Mathematical model for low density lipoprotein (LDL) endocytosis by hepatocytes.
Wattis JAD., O'Malley B., Blackburn H., Pickersgill L., Panovska J., Byrne HM., Jackson KG.
Individuals with elevated levels of plasma low density lipoprotein (LDL) cholesterol (LDL-C) are considered to be at risk of developing coronary heart disease. LDL particles are removed from the blood by a process known as receptor-mediated endocytosis, which occurs mainly in the liver. A series of classical experiments delineated the major steps in the endocytotic process; apolipoprotein B-100 present on LDL particles binds to a specific receptor (LDL receptor, LDL-R) in specialized areas of the cell surface called clathrin-coated pits.
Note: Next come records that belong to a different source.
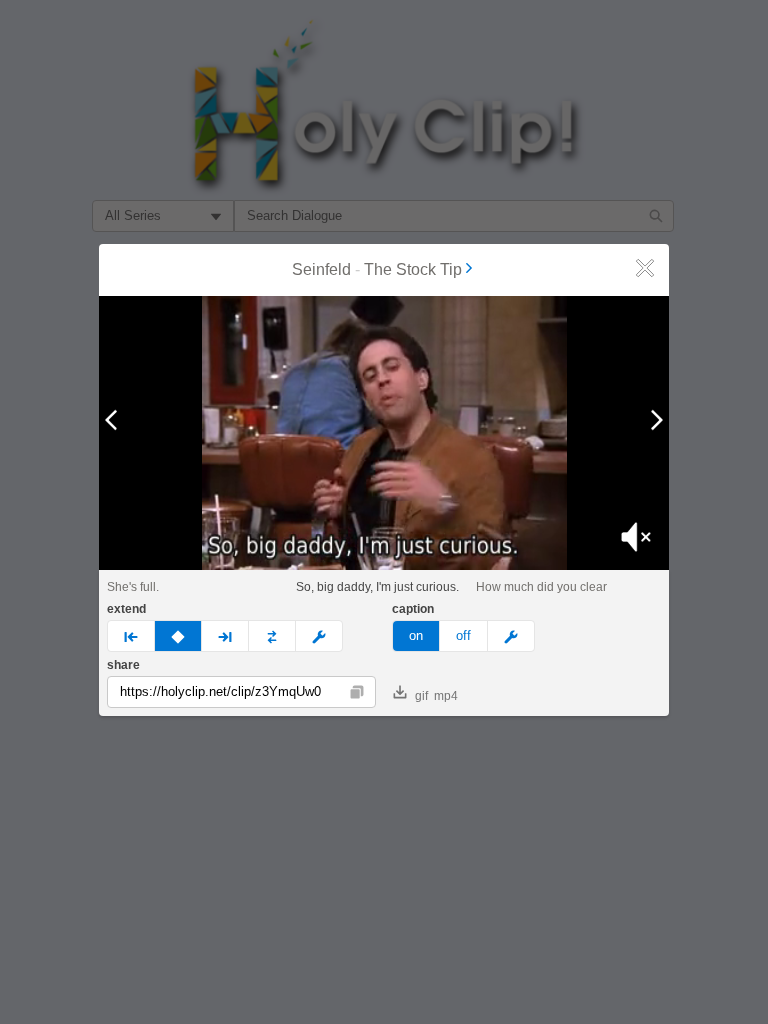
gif (421, 696)
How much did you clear (541, 587)
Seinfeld (321, 269)
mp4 (446, 696)
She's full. (133, 587)
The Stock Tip (413, 269)
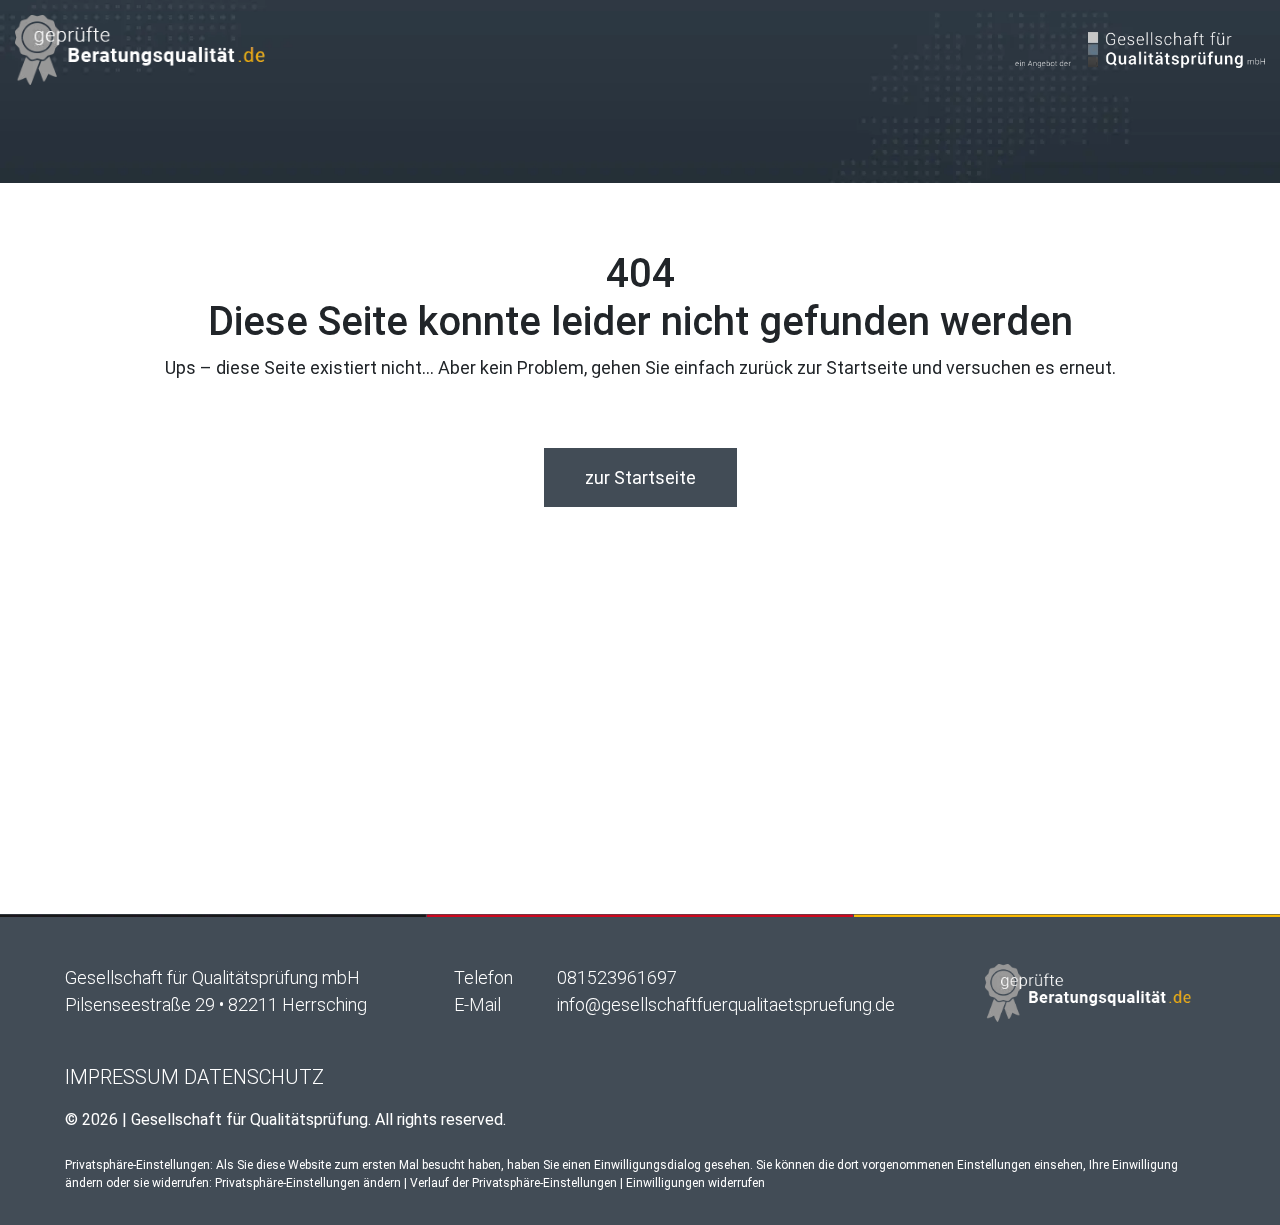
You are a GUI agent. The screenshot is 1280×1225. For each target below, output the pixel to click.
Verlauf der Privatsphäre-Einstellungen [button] (513, 1183)
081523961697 (617, 977)
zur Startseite (640, 477)
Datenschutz (254, 1077)
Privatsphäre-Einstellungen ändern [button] (308, 1183)
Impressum (122, 1077)
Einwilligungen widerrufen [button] (695, 1183)
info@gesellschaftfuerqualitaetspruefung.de (726, 1004)
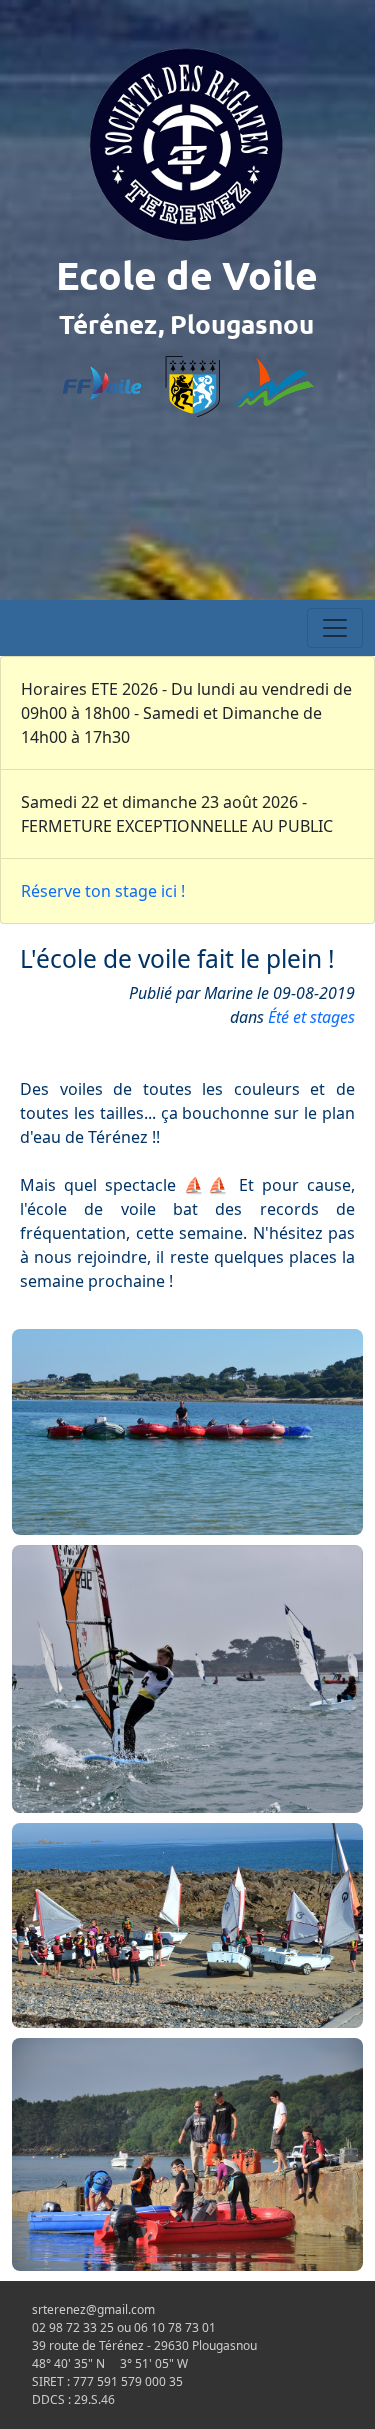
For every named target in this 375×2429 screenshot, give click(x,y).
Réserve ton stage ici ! (103, 891)
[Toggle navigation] (335, 628)
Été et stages (311, 1017)
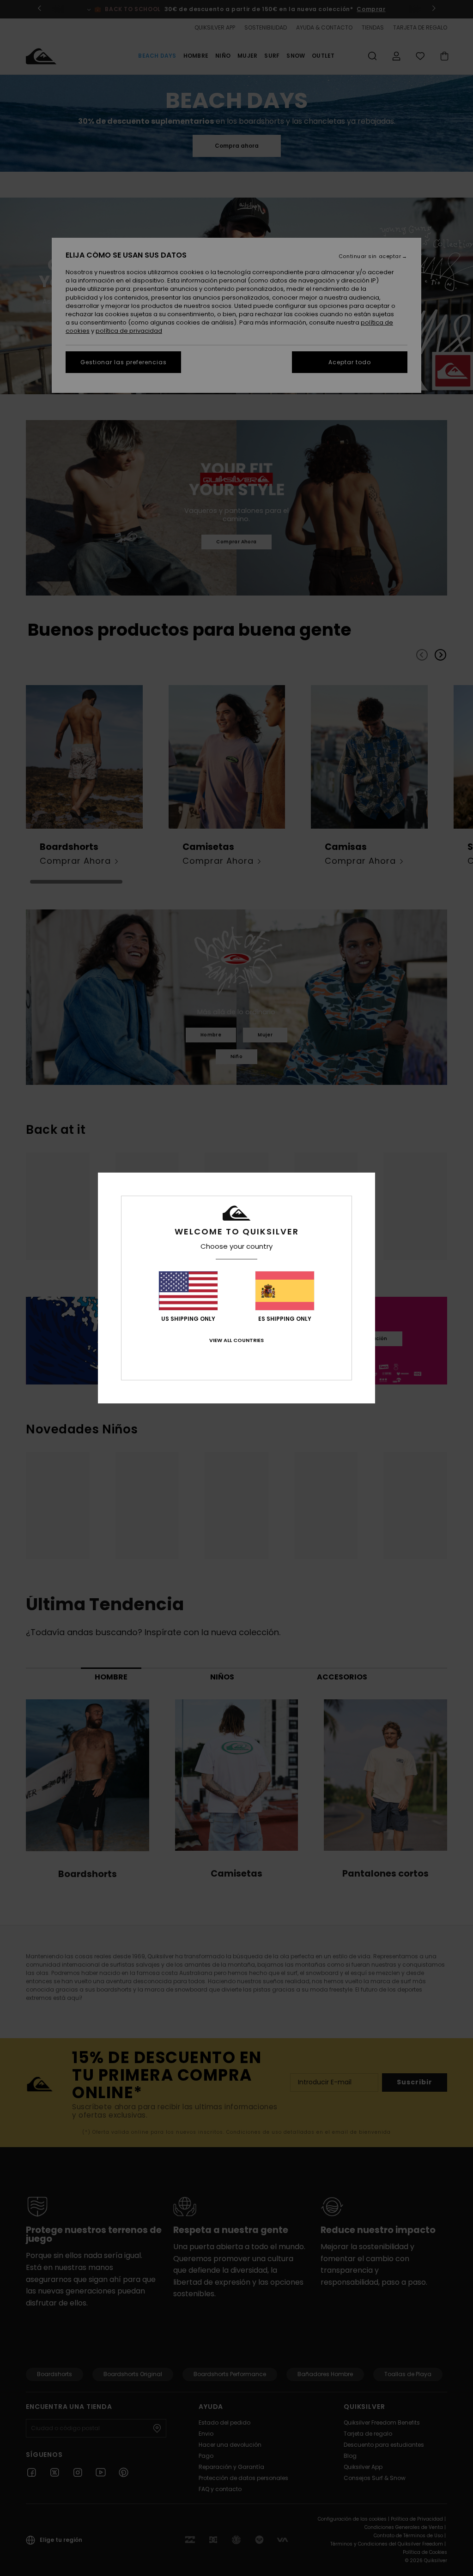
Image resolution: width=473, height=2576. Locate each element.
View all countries (236, 1340)
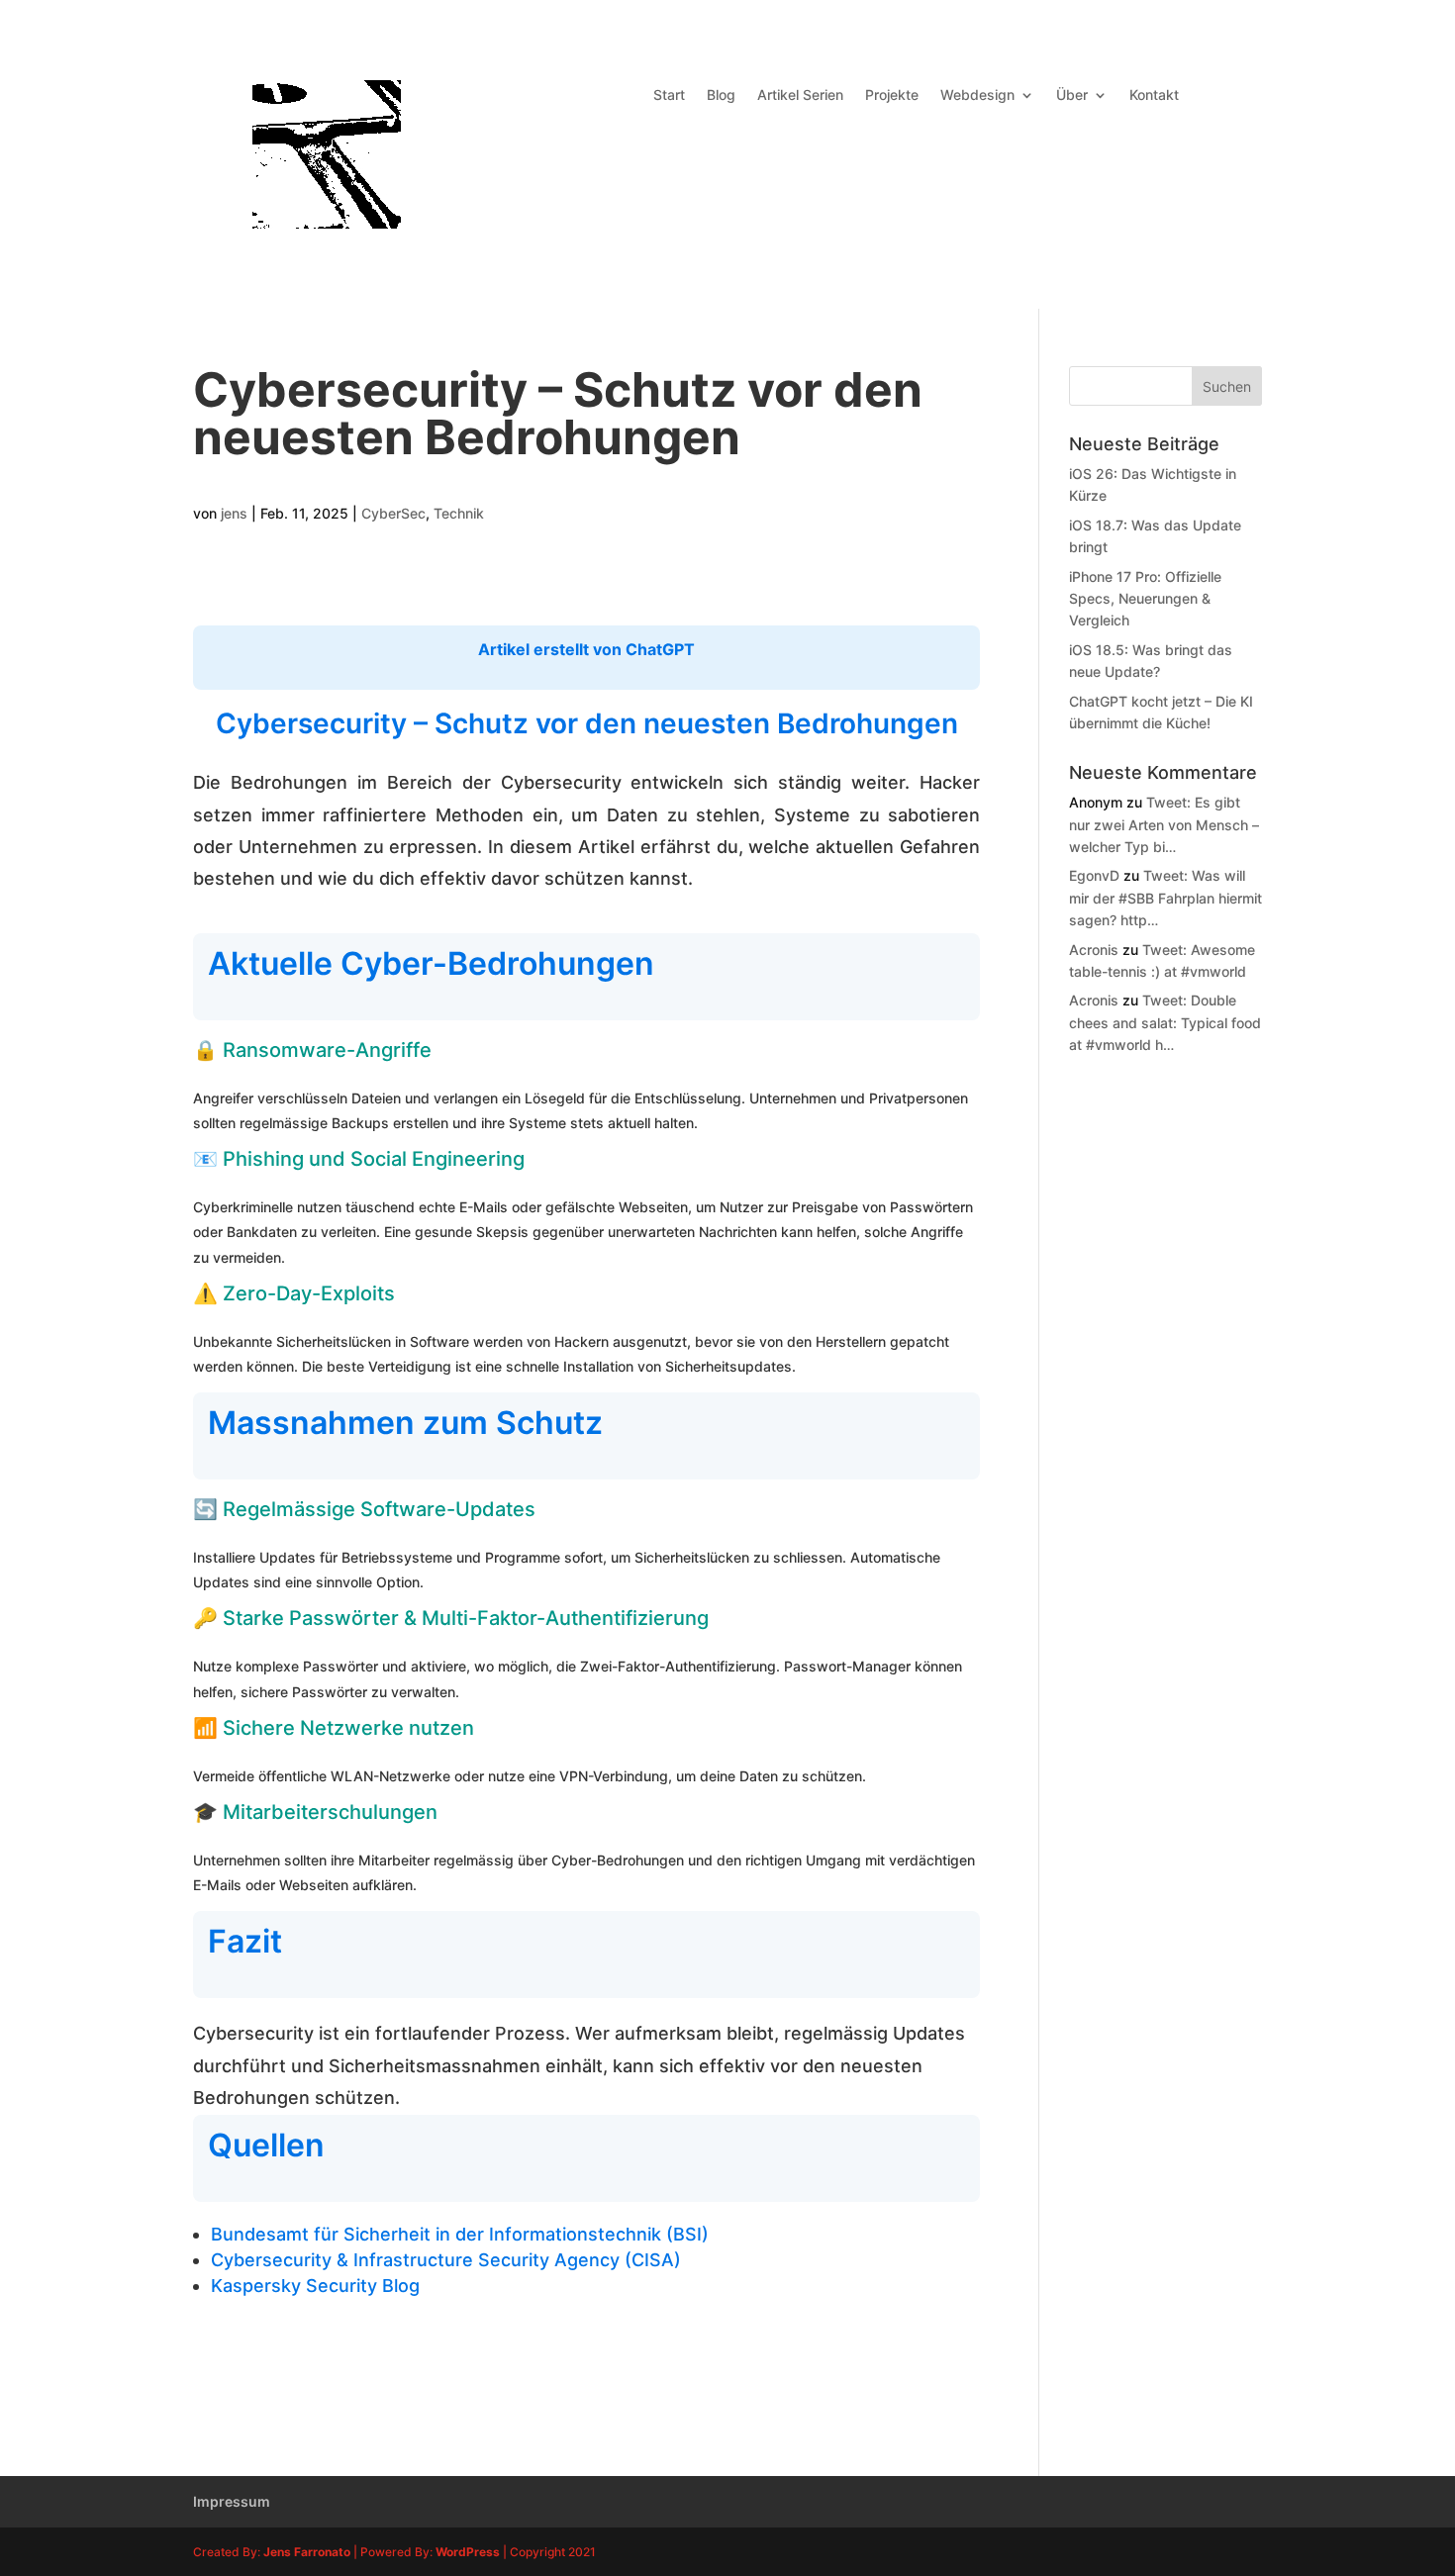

The pit comprising the LDL-LDL-R complex is internalized forming a cytoplasmic endosome. Fusion of the endosome with a lysosome leads to degradation of the LDL into its constituent parts (that is, cholesterol, fatty acids, and amino acids), which are released for reuse by the cell, or are excreted. In this paper, we formulate a mathematical model of LDL endocytosis, consisting of a system of ordinary differential equations. We validate our model against existing in vitro experimental data, and we use it to explore differences in system behavior when a single bolus of extracellular LDL is supplied to cells, compared to when a continuous supply of LDL particles is available. Whereas the former situation is common to in vitro experimental systems, the latter better reflects the in vivo situation. We use asymptotic analysis and numerical simulations to study the longtime behavior of model solutions. The implications of model-derived insights for experimental design are discussed.